Women Make their Way into the Supply Chain

Meagan Douglas
Mon, Sep 19, 2016
Supply chains need to bring more women into this industry.
Supply chains need to bring more women into this industry.

Women have fought for gender equality for decades, yet there is still room for improvement in the U.S. Consider the gender pay gap. According to the Institute for Women's Policy Research, in 2015, women made an average of 80 cents for every dollar earned by men despite the fact that females make up half the workforce and receive more college education. However, women have come a long way in establishing their ability to perform just as well on the job as men, and as of late, they are proving their worth in supply chain management.

The Current Picture of Women in the Supply Chain
Supply chain management has long been a traditionally male-dominated industry, and it's not keeping pace with the gender balance other fields are embracing. The research company Gartner and the executive women's leadership group Achieving Women's Excellence in Supply Chain Operations, Management and Education (AWESOME) released their 2016 survey analysis for women in the supply chain earlier this year. The research found that females make up only 35 percent of supply chain positions, and as the corporate ladder goes up, their presence goes down.
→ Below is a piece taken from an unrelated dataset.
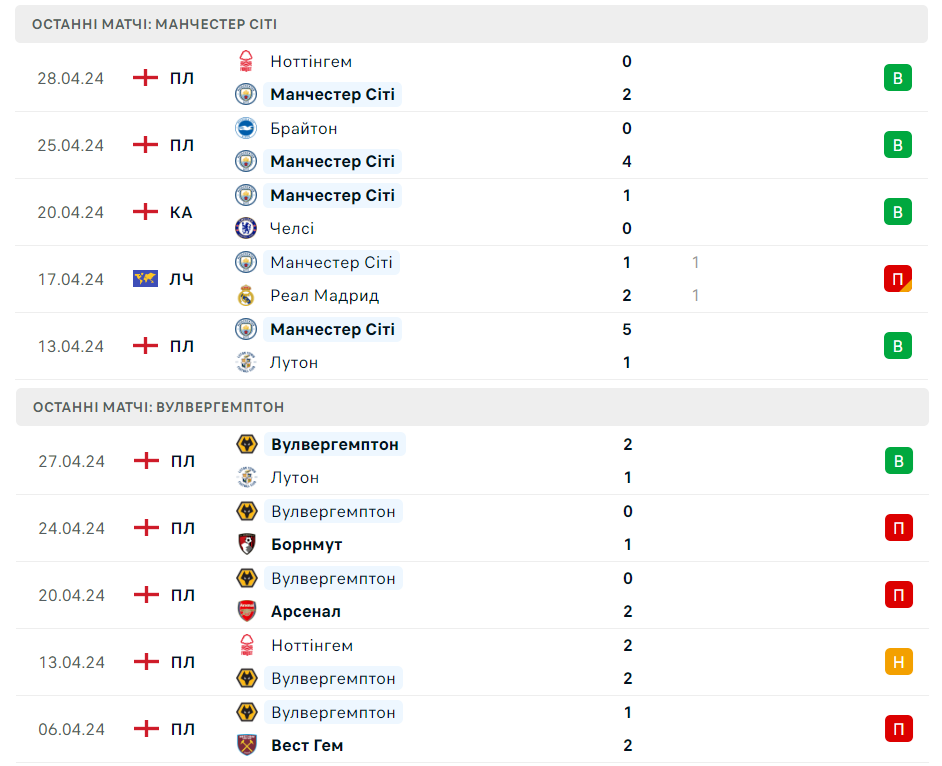Click green В badge for 28.04.24 match

click(898, 78)
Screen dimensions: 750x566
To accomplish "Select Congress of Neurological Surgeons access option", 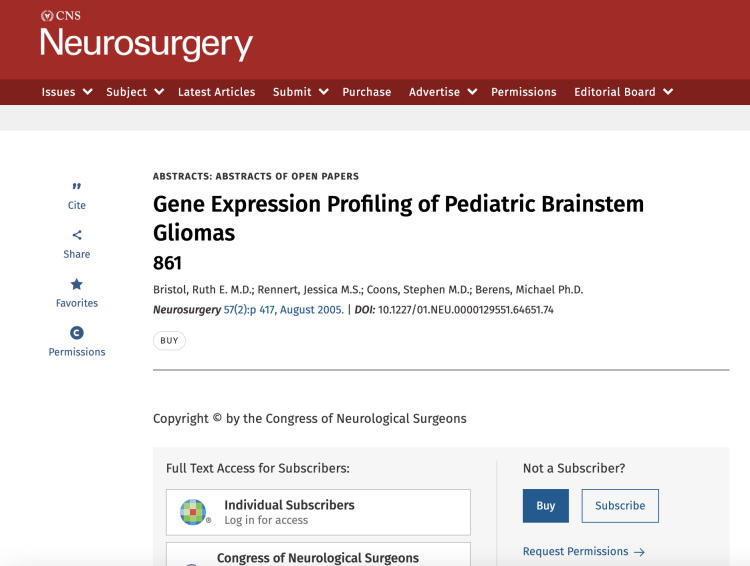I will 318,556.
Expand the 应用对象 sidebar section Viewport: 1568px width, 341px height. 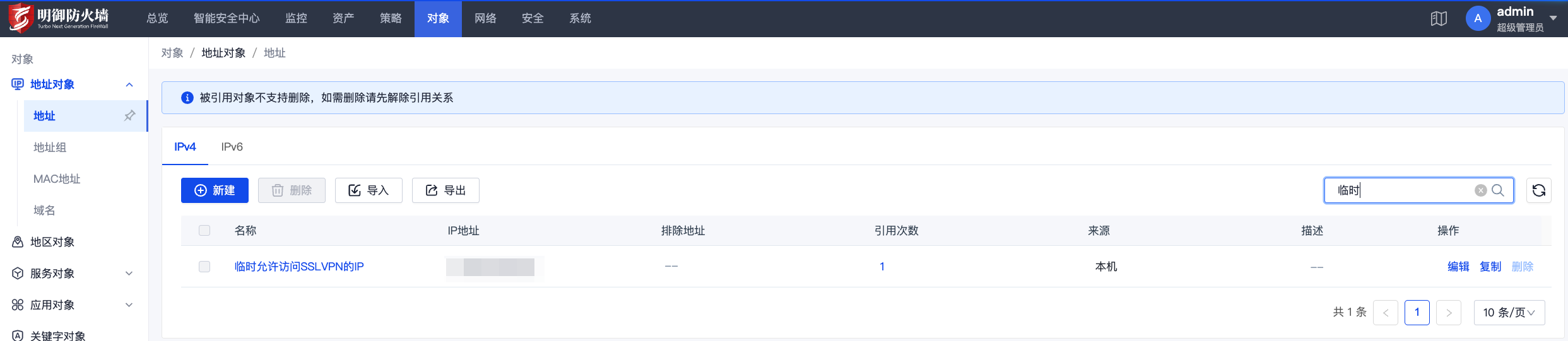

Only 5 percent of supply chain executives are women.

Supply chain management is growing in complexity as more companies shift to global expansion and customer expectations become more challenging to meet. This industry must have the most talented workforce possible in order to not just overcome these obstacles but to excel, and leaving women out of the equation can only equal disaster.
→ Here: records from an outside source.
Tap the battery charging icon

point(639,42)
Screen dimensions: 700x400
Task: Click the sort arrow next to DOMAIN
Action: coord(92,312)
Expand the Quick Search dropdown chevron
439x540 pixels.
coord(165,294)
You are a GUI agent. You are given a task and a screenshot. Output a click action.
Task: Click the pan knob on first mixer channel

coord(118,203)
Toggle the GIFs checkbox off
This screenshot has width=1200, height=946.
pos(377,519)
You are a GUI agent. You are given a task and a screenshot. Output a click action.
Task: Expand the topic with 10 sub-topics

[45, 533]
Bringing Women into Supply Chain Management
According to the AWESOME and Gartner 2016 survey, less than 50 percent of respondents said their companies strive to move women into supply chain roles. In response, researchers recommended that companies enhance their recruitment strategies to pull more of this gender into entry-level positions. Businesses must also have clear pathways for growth so that once women get their foot in the door they can jump up to higher positions.

One way to improve recruitment strategies is to integrate more advanced technology. New graduates are looking for places to work that share their tech-savvy mindsets, and simple ERP systems don't send that message. Having an automated data collection solution, on the other hand, not only puts companies ahead of the competition when searching for talent, but it has incredible benefits for efficiency and productivity.

AWESOME and Gartner also advised companies set goals to enhance women's positions in supply chain management and make those objectives clear across the business. Communicating this message is vital to reaching success in gender equality. In fact, according to Fortune magazine, some current female supply chain leaders have voiced that setting quotas may be beneficial, too.

Also, women must be advocates for themselves, explained GlobeCon Freight Systems. Joyce Lewis, the Los Angeles branch president of APICS, said internal factors are part of the problem, and females shouldn't underestimate their worth.

"Stereotypes within the SCM field must be broken, especially in the area of emotional intelligence or the acceptable behaviors for men versus women in the corporate environment," she said.

As such, women must be able to identify their strengths and understand the impact they have on job performance in supply chain management leadership positions.

What the Future Holds
While only 5 percent of supply chain executive positions are held by women, there is hope for a brighter, more gender-balanced future. Speaking with Supply Chain Management Review, Chicago's Ajilon Professional Staffing vice president Tisha Danehl said her company's research found that rate is poised for growth. As of late, the supply chain industry has seemed to realize the advantage of encouraging women to rise and been making efforts to close the gender gap.

"The supply chain industry as a whole offers unlimited opportunities for women and encourages women to pursue a career within the industry," Tisha said.

In turn, women are preparing to take advantage of those opportunities. Ann Drake, the CEO of DSC Logistics told SupplyChainBrain that there are more women than ever taking supply chain courses in college. Meanwhile, Drake is seeing growing participation in AWESOME - which she founded - and is actively working to bring more females into this field.